Steel Strings For Different Styles

"by George Gruhn"

Gruhn Guitars - Nashville

Reprint from the Gruhn Web Site

Caveat: This article is  presented as a historical document.  It was originally written in 1979, and has not been modified, appended or updated to reflect changes since its original publication. Although much of the information has not changed, there are things that may have been true in the late '70s that are not the case in 1999.

Types of Steel Strings - Part 1
Originally published in
Guitar Player, March 1979

THE ACOUSTIC STEEL-STRING guitar is a remarkably versatile instrument.  It can be flatpicked, fingerpicked, or played with a bottleneck or slide and sound good in almost any kind of music from bluegrass to pop.  Many acoustic guitarists today play several different styles, and these folks frequently ask me what kind of guitar will suit everything they do. Unfortunately, I don't know of any steel-string that works equally well for a wide variety of styles and techniques.  In my opinion, at least, a single guitar that's genuinely all-purpose simply doesn't exist, although builders and manufacturers have made numerous attempts to develop such an instrument.  The individual who plans to buy a steel-string should bear this in mind and select the type that best meets the requirements of his or her particular repertoire.

Some players will find that they need two or more different kinds of guitars to get the most out of the styles they play. We'll take a look at several kinds of music and the demands they make on a guitar.  We'll also see how various features of construction--size, shape, type of wood, etc.--affect the ability to meet these demands.

For bluegrass and acoustic country-style playing, the general consensus of opinion seems to be that Martin D, or dreadnought, models work best.  Bluegrass rhythm or backup usually consists of bass runs played in the first position using many open strings, and a capo is generally employed to obtain the open-string sound in any key.  For this style (which is often underestimated and is far more difficult than it appears), you need a guitar with four very powerful, good sounding bottom strings.  The sound of the B and high E strings isn't terribly important, and the guitar's action and intonation beyond the 5th fret are almost irrelevant.

For bluegrass rhythm most people prefer guitars with rosewood backs and sides (like the Martin D-28) because they tend to have a booming, resonant bass.  On the other hand, people who play complex bluegrass and country leads such as Tony Rice and Doc Watson often like mahogany guitars like the Martin D-18, because they tend to produce a somewhat thinner, clearer tone with more treble response than rosewood guitars.

→ **Supplied entries**
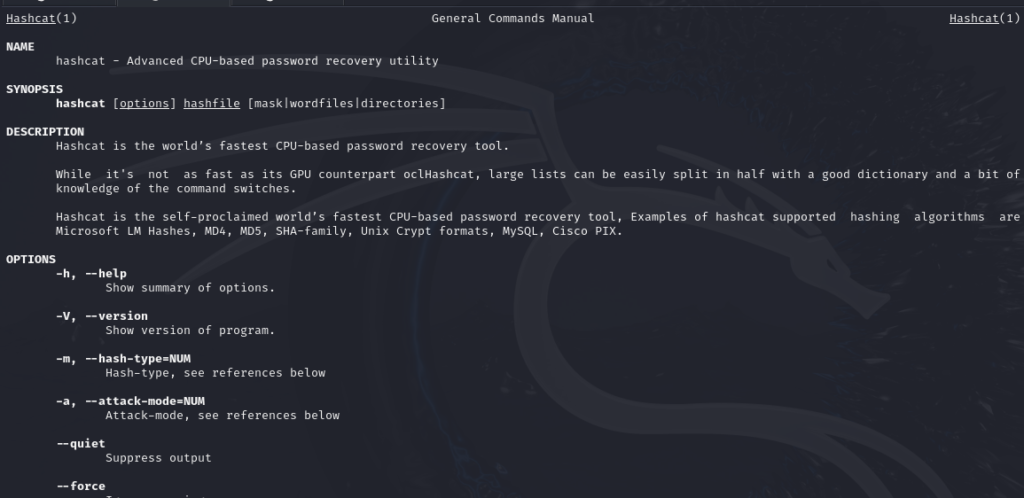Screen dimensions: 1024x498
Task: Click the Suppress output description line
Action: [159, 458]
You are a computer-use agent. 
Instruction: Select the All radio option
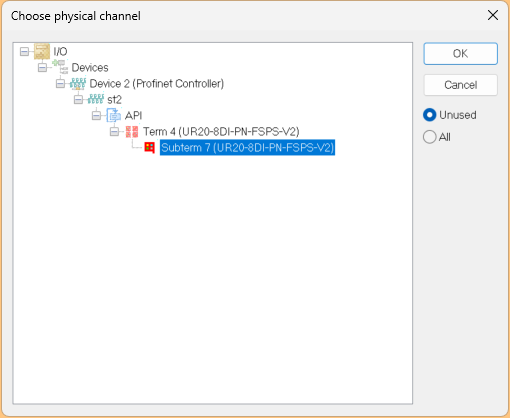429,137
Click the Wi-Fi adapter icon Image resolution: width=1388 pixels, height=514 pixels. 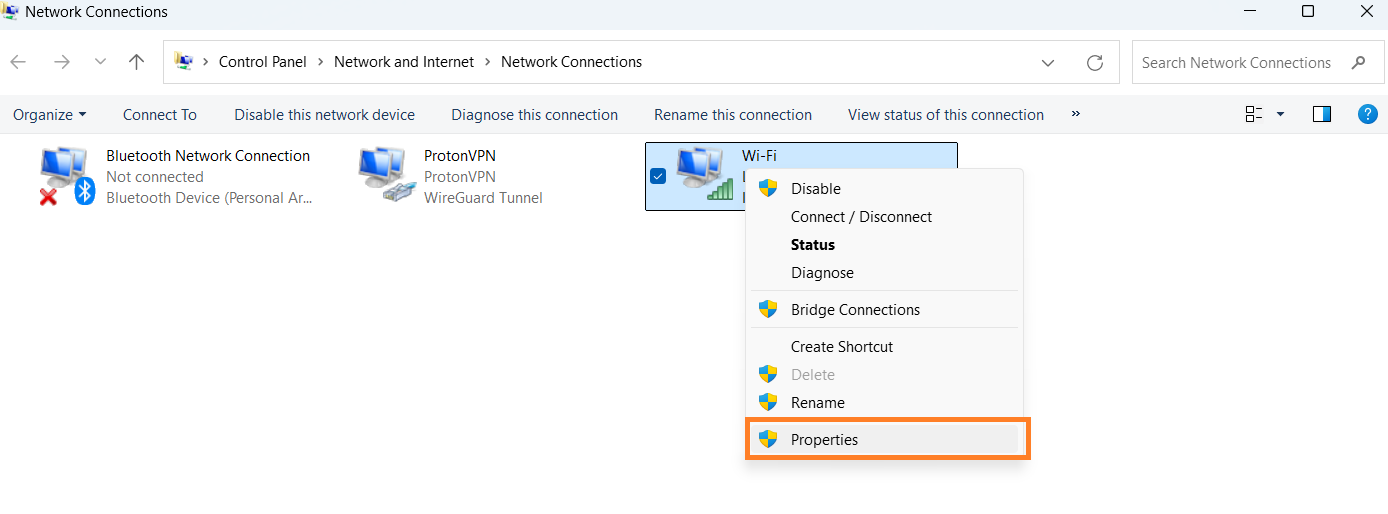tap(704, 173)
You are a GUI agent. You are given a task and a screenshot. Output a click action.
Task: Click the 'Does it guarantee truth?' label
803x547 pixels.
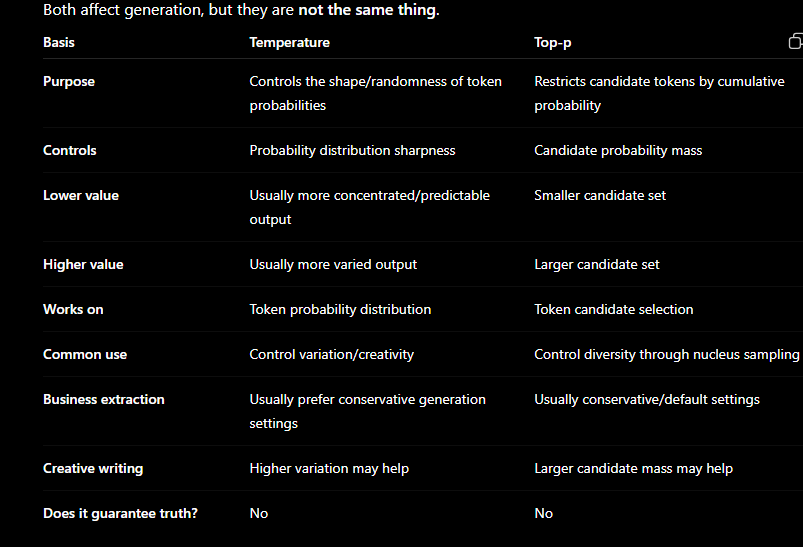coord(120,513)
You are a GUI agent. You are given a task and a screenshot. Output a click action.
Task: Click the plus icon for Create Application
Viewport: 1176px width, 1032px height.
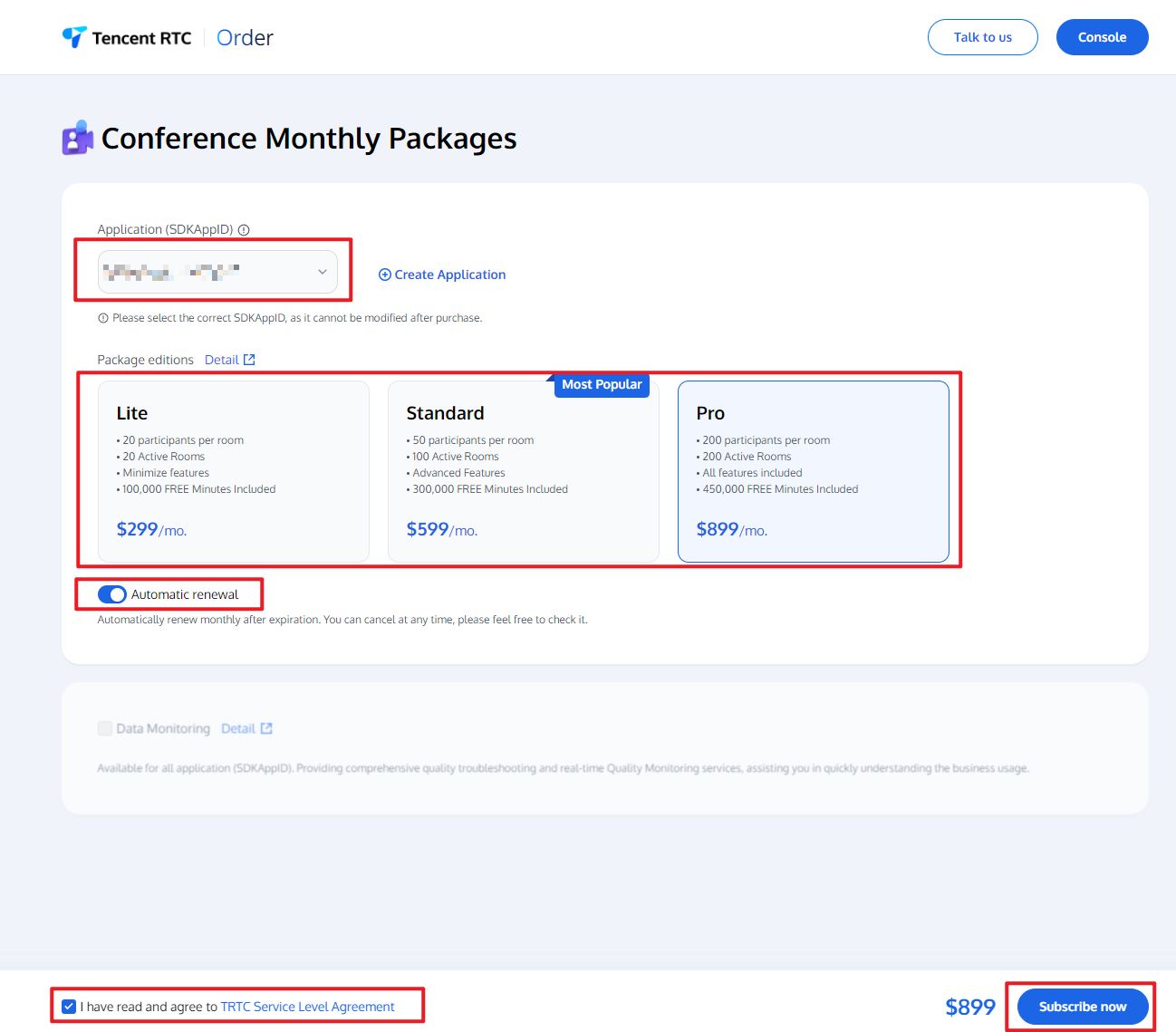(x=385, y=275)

---

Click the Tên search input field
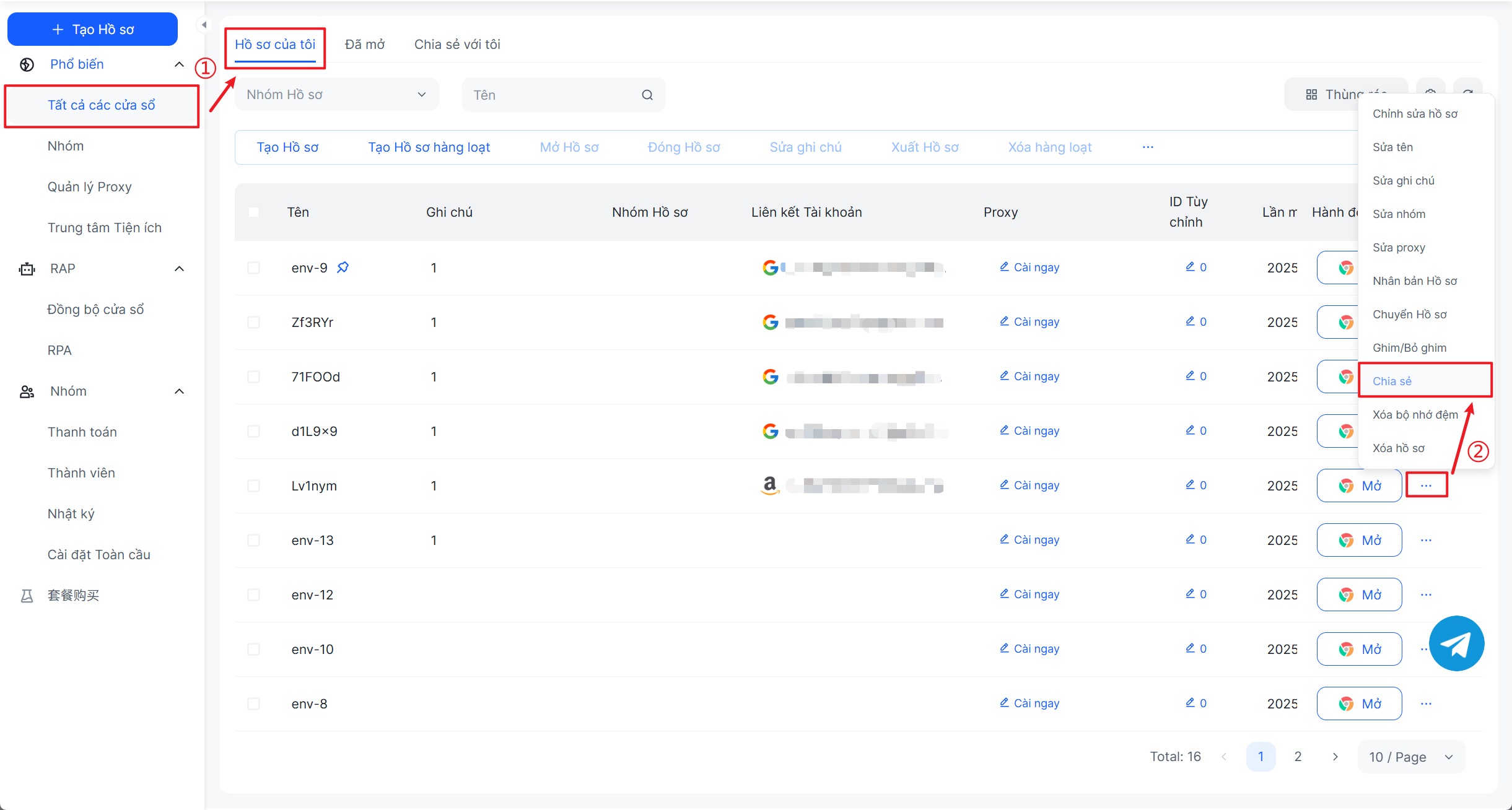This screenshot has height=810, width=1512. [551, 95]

→ **Task instructions**
A. According to the article on steel-string guitars, why do players of complex bluegrass and country leads often choose mahogany guitars over rosewood ones? Answer in one to three sentences.
B. Transcribe word for word the stretch of the article on steel-string guitars from "Some players will" through "meet these demands.".

→ **Task solutions**
A. Mahogany guitars such as the Martin D-18 tend to produce a somewhat thinner, clearer tone with more treble response than rosewood guitars.

B.
Some players will find that they need two or more different kinds of guitars to get the most out of the styles they play. We'll take a look at several kinds of music and the demands they make on a guitar.  We'll also see how various features of construction--size, shape, type of wood, etc.--affect the ability to meet these demands.